■ Work to complete ■
1 > Write out the passage on Taiwanese music from "Taiwanese puppetry (hand-puppet" to "still extant today." word for word.
2 > Continue the passage on the music of Taiwan from the point where it stops.
=== Supplied passage ===
The music of Taiwan reflects the diverse culture of Taiwanese people. Taiwan has undergone several economic, social, and political changes through its cultural history, and Taiwanese music reflects those issues in its way. The music of the country has adopted a mixed style. As a country rich in Chinese folk culture and with many indigenous tribes with their own distinct artistic identity, various folk music styles are appreciated in Taiwan. In addition, people in Taiwan highly appreciate various style of Western classical music and pop music. Taiwan is a major Mandopop hub.

Background
The Kuomintang-led Republic of China government arrived in Taiwan in 1949, a government that suppressed native Taiwanese culture and implemented Standard Chinese (Mandarin) as the official language. This political event has significant effects on the development of music in Taiwan in the 20th century as it resulted in a gap in the transition of the traditional music culture. In 1987, a revival of traditional culture began when the martial law declared by the government was lifted. (See Taiwanese localization movement.)

Instrumental music includes multiple genres, such as beiguan and nanguan. Nanguan originally hails from Quanzhou, while it is now most common in Lukang and is found across much of the island.

Taiwanese puppetry (hand-puppet theater) and Taiwanese opera, two genres of spectacle that are strongly related to music, are very popular, while the latter is often considered the only truly indigenous Han form of music still extant today.

Holo folk music is most common today on the Hengchun Peninsula in the southernmost part of the island, where performers sing accompanied by yueqin (moon lute), which is a type of two-stringed lute.  While the Hengchun yueqin plays only five tones, the pentatonic music can become diverse and complex when combined with the seven tones of Taiwanese Hokkien.  Famous folk singers include Chen Da and Yang Hsiuching.

Genres

Hakka
Taiwanese opera is popular among the Hakka, and has influenced the tea-picking opera genre.  The most distinctive form of Hakka music are mountain songs, or shan'ge, which are similar to Hengchun folk music. Bayin instrumental music is also popular.
=== Recorded information ===
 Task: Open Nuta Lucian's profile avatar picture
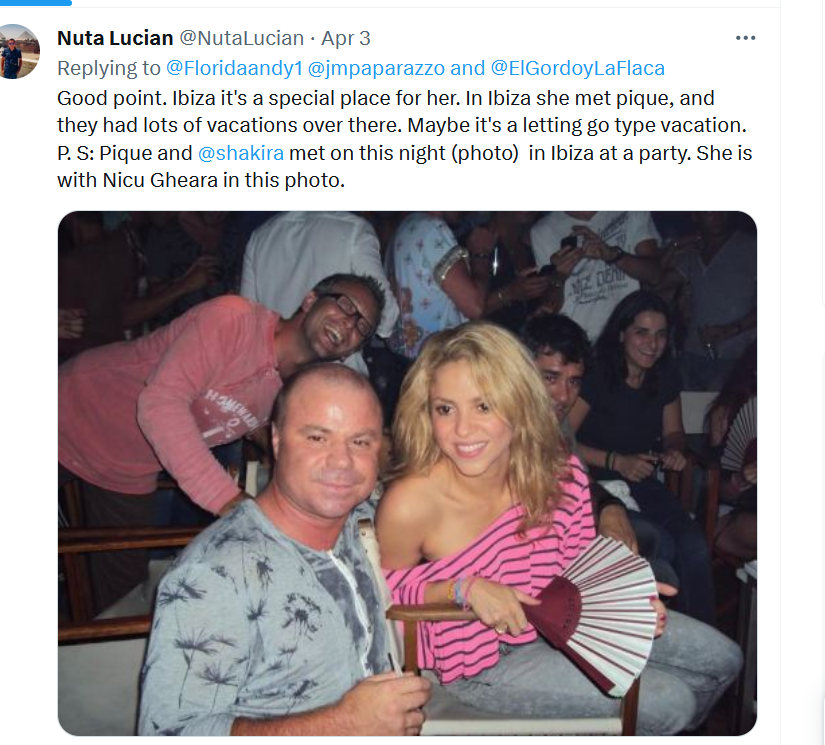19,52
===
■ Responses per task ■
1 >
Taiwanese puppetry (hand-puppet theater) and Taiwanese opera, two genres of spectacle that are strongly related to music, are very popular, while the latter is often considered the only truly indigenous Han form of music still extant today.

2 >
Aboriginal music

Of the two broad divisions of Taiwanese aborigines, the plains-dwellers have been largely assimilated into Han culture, while the mountain-dwelling tribes remain distinct. The Amis, Bunun, Paiwan, Rukai and Tsou are known for their polyphonic vocals, of which each has a unique variety.

Once dying, aboriginal culture has undergone a renaissance since the late 20th century.  A full-time aboriginal radio station, "Ho-hi-yan" was launched in 2005 with the help of the Executive Yuan, to focus on issues of interest to the indigenous community. [Listen to Ho-hi-yan; requires Windows Media Player 9]. This came on the heels of a  "New wave of Indigenous Pop," as aboriginal artists such as A-mei (Puyuma tribe), Difang (Amis tribe), Pur-dur and Samingad (Puyuma) became international pop stars. Later artists include Paiwanese pop star Abao.

The 1991 formation of the Formosa Aboriginal Dance Troupe was another major contributor to this trend, while the surprise mainstream success of "Return to Innocence", the theme song to the 1996 Olympic Games, further popularized native musics.  "Return to Innocence" was made by Enigma, a popular musical project and sampled the voices of an elderly Amis couple,  Kuo Ying-nan and Kuo Hsiu-chu.  When the couple found out that their recording had become part of an international hit, they filed suit and, in 1999, settled out of court for an unidentified amount.

Bunun
The Bunun's original home was on Taiwan's west coast, in the central and northern plains, but some have more recently settled in the area around Taitung and Hualien.

Unlike the other indigenous peoples of Taiwan, the Bunun have very little dance music.  The best-studied element of traditional Bunun music is improvised polyphonic song.  Folk instruments include pestles, five-stringed zithers and the jaw harp.

In modern times, David Darling, an American cellist, created a project to combine cello and Bunun traditional music, resulting in an album titled Mudanin Kata.  The Bunun Cultural and Educational Foundation, founded in 1995, was the first organization established to help promote and sustain Taiwanese aboriginal culture.

Pop and rock
In the mid 1970s a genre of popular music known as Taiwanese campus folk song appeared in the music scene of Taiwan. This music consisted of a fusion of elements from American folk rock and Chinese folk music, and was very popular throughout East Asia. Until the 1987 lifting of martial law, Taiwanese pop fell into two distinct categories. Hokkien pop was sung in a native dialect and was popular among older and working-class listeners; it was strongly influenced by Japanese enka.  In contrast, Mandarin pop, due to the assimilation policy of the authoritarian Kuomintang regime (1945–1996) that suppressed Taiwanese languages and culture, appealed to younger listeners. Asian superstar Teresa Teng originated from Taiwan and enjoys immense popularity amongst the Sinophone world and beyond.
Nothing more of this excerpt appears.